§ Task to carry out: Rewrite the records below, substituting "screen automation agent" for every occurrence of "computer-use agent" and leaving every other character as it stands.

§ Extracted material:
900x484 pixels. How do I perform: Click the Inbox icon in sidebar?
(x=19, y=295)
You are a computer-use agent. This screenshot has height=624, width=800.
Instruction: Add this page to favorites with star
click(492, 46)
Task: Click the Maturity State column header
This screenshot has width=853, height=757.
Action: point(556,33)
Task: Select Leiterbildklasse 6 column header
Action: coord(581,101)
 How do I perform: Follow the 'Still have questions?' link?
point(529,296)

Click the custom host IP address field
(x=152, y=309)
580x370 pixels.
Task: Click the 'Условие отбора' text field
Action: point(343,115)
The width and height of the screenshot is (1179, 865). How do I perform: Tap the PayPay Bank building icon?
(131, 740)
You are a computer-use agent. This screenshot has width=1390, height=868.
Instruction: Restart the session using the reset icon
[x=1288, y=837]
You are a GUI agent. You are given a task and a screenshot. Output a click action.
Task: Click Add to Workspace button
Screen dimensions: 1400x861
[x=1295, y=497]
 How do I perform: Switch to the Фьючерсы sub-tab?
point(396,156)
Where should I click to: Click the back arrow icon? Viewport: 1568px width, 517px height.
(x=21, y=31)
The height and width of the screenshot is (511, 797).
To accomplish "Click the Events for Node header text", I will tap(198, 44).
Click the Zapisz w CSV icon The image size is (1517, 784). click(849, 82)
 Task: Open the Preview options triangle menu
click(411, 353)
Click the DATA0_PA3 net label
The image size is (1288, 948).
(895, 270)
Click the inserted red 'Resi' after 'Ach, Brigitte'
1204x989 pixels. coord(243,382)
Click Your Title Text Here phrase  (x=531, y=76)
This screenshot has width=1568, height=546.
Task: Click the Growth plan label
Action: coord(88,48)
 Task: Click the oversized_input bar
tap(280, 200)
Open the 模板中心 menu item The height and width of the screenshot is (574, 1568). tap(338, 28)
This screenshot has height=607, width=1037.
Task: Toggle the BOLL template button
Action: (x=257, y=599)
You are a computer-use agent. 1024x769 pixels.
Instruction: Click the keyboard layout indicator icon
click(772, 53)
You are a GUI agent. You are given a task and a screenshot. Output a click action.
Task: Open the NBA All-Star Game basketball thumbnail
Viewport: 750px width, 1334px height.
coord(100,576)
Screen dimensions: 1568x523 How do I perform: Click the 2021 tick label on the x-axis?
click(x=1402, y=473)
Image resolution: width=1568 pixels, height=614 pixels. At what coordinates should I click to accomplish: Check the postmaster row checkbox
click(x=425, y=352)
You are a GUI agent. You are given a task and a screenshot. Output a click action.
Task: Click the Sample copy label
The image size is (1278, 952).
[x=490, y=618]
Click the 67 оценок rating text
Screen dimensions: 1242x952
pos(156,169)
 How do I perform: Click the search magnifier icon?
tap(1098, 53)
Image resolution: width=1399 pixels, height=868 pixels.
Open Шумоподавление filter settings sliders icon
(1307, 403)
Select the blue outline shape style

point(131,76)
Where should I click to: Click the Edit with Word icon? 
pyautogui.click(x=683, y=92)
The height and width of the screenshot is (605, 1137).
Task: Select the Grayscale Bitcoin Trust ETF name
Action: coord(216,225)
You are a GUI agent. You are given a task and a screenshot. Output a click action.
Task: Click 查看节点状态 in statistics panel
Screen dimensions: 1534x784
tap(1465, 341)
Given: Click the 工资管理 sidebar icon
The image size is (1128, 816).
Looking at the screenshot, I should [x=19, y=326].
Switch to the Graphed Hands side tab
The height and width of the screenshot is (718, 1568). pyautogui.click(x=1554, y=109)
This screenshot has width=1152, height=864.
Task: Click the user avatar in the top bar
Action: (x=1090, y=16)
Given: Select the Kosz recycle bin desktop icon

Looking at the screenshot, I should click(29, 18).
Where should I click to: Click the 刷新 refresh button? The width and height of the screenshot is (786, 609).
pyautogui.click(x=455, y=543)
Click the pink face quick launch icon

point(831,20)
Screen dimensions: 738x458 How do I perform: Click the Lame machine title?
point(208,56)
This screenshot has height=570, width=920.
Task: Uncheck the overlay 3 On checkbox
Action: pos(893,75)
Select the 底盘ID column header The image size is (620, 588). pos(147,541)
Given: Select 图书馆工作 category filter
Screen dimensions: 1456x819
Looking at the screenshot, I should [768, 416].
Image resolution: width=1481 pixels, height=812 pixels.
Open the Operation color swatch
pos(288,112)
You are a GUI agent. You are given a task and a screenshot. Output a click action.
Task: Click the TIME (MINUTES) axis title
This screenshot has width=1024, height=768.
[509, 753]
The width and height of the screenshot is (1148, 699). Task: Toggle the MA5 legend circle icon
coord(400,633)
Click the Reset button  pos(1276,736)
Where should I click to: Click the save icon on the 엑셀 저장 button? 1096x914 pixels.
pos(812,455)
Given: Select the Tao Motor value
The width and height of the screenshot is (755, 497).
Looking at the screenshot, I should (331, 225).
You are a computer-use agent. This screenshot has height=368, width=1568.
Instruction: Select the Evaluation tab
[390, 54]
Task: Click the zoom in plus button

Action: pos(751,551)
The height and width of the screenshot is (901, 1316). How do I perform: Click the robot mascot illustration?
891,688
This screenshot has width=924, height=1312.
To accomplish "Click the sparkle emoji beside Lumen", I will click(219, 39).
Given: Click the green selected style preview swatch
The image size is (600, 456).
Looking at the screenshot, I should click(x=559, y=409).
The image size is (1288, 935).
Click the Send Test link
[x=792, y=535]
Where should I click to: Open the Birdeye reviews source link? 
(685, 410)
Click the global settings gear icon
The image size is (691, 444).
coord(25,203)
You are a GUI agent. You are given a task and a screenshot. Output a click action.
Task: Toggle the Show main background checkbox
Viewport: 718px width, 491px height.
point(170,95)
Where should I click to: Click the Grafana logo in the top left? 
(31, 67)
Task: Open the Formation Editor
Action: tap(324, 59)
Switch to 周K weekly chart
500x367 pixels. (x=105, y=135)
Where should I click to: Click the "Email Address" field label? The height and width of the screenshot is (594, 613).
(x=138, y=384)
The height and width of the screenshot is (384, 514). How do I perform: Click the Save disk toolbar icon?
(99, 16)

§ Result:
900x484 pixels. How do I perform: Click the Inbox icon in sidebar?
(x=19, y=295)
You are a screen automation agent. This screenshot has height=624, width=800.
Instruction: Add this page to favorites with star
click(492, 46)
Task: Click the Maturity State column header
This screenshot has width=853, height=757.
Action: point(556,33)
Task: Select Leiterbildklasse 6 column header
Action: coord(581,101)
 How do I perform: Follow the 'Still have questions?' link?
point(529,296)

Click the custom host IP address field
(x=152, y=309)
580x370 pixels.
Task: Click the 'Условие отбора' text field
Action: point(343,115)
The width and height of the screenshot is (1179, 865). How do I perform: Tap the PayPay Bank building icon?
(131, 740)
You are a screen automation agent. This screenshot has width=1390, height=868.
Instruction: Restart the session using the reset icon
[x=1288, y=837]
You are a GUI agent. You are given a task and a screenshot. Output a click action.
Task: Click Add to Workspace button
Screen dimensions: 1400x861
[x=1295, y=497]
 How do I perform: Switch to the Фьючерсы sub-tab?
point(396,156)
Where should I click to: Click the back arrow icon? Viewport: 1568px width, 517px height.
(x=21, y=31)
The height and width of the screenshot is (511, 797).
To accomplish "Click the Events for Node header text", I will tap(198, 44).
Click the Zapisz w CSV icon The image size is (1517, 784). click(849, 82)
 Task: Open the Preview options triangle menu
click(411, 353)
Click the DATA0_PA3 net label
The image size is (1288, 948).
(895, 270)
Click the inserted red 'Resi' after 'Ach, Brigitte'
1204x989 pixels. coord(243,382)
Click Your Title Text Here phrase  (x=531, y=76)
This screenshot has width=1568, height=546.
Task: Click the Growth plan label
Action: coord(88,48)
 Task: Click the oversized_input bar
tap(280, 200)
Open the 模板中心 menu item The height and width of the screenshot is (574, 1568). tap(338, 28)
This screenshot has height=607, width=1037.
Task: Toggle the BOLL template button
Action: (x=257, y=599)
You are a screen automation agent. 1024x769 pixels.
Instruction: Click the keyboard layout indicator icon
click(772, 53)
You are a GUI agent. You are given a task and a screenshot. Output a click action.
Task: Open the NBA All-Star Game basketball thumbnail
Viewport: 750px width, 1334px height.
coord(100,576)
Screen dimensions: 1568x523 How do I perform: Click the 2021 tick label on the x-axis?
click(x=1402, y=473)
Image resolution: width=1568 pixels, height=614 pixels. At what coordinates should I click to accomplish: Check the postmaster row checkbox
click(x=425, y=352)
You are a GUI agent. You are given a task and a screenshot. Output a click action.
Task: Click the Sample copy label
The image size is (1278, 952).
[x=490, y=618]
Click the 67 оценок rating text
Screen dimensions: 1242x952
pos(156,169)
 How do I perform: Click the search magnifier icon?
tap(1098, 53)
Image resolution: width=1399 pixels, height=868 pixels.
Open Шумоподавление filter settings sliders icon
(1307, 403)
Select the blue outline shape style

point(131,76)
Where should I click to: Click the Edit with Word icon? 
pyautogui.click(x=683, y=92)
The height and width of the screenshot is (605, 1137).
Task: Select the Grayscale Bitcoin Trust ETF name
Action: coord(216,225)
You are a GUI agent. You are given a task and a screenshot. Output a click action.
Task: Click 查看节点状态 in statistics panel
Screen dimensions: 1534x784
tap(1465, 341)
Given: Click the 工资管理 sidebar icon
The image size is (1128, 816).
Looking at the screenshot, I should [x=19, y=326].
Switch to the Graphed Hands side tab
The height and width of the screenshot is (718, 1568). pyautogui.click(x=1554, y=109)
This screenshot has width=1152, height=864.
Task: Click the user avatar in the top bar
Action: (x=1090, y=16)
Given: Select the Kosz recycle bin desktop icon

Looking at the screenshot, I should click(29, 18).
Where should I click to: Click the 刷新 refresh button? The width and height of the screenshot is (786, 609).
pyautogui.click(x=455, y=543)
Click the pink face quick launch icon

point(831,20)
Screen dimensions: 738x458 How do I perform: Click the Lame machine title?
point(208,56)
This screenshot has height=570, width=920.
Task: Uncheck the overlay 3 On checkbox
Action: pos(893,75)
Select the 底盘ID column header The image size is (620, 588). pos(147,541)
Given: Select 图书馆工作 category filter
Screen dimensions: 1456x819
Looking at the screenshot, I should [768, 416].
Image resolution: width=1481 pixels, height=812 pixels.
Open the Operation color swatch
pos(288,112)
You are a GUI agent. You are given a task and a screenshot. Output a click action.
Task: Click the TIME (MINUTES) axis title
This screenshot has width=1024, height=768.
[509, 753]
The width and height of the screenshot is (1148, 699). Task: Toggle the MA5 legend circle icon
coord(400,633)
Click the Reset button  pos(1276,736)
Where should I click to: Click the save icon on the 엑셀 저장 button? 1096x914 pixels.
pos(812,455)
Given: Select the Tao Motor value
The width and height of the screenshot is (755, 497).
Looking at the screenshot, I should (331, 225).
You are a screen automation agent. This screenshot has height=368, width=1568.
Instruction: Select the Evaluation tab
[390, 54]
Task: Click the zoom in plus button

Action: pos(751,551)
The height and width of the screenshot is (901, 1316). How do I perform: Click the robot mascot illustration?
891,688
This screenshot has width=924, height=1312.
To accomplish "Click the sparkle emoji beside Lumen", I will click(219, 39).
Given: Click the green selected style preview swatch
The image size is (600, 456).
Looking at the screenshot, I should click(x=559, y=409).
The image size is (1288, 935).
Click the Send Test link
[x=792, y=535]
Where should I click to: Open the Birdeye reviews source link? 
(685, 410)
Click the global settings gear icon
The image size is (691, 444).
coord(25,203)
You are a GUI agent. You are given a task and a screenshot. Output a click action.
Task: Toggle the Show main background checkbox
Viewport: 718px width, 491px height.
point(170,95)
Where should I click to: Click the Grafana logo in the top left? 
(31, 67)
Task: Open the Formation Editor
Action: tap(324, 59)
Switch to 周K weekly chart
500x367 pixels. (x=105, y=135)
Where should I click to: Click the "Email Address" field label? The height and width of the screenshot is (594, 613).
(x=138, y=384)
The height and width of the screenshot is (384, 514). How do I perform: Click the Save disk toolbar icon?
(99, 16)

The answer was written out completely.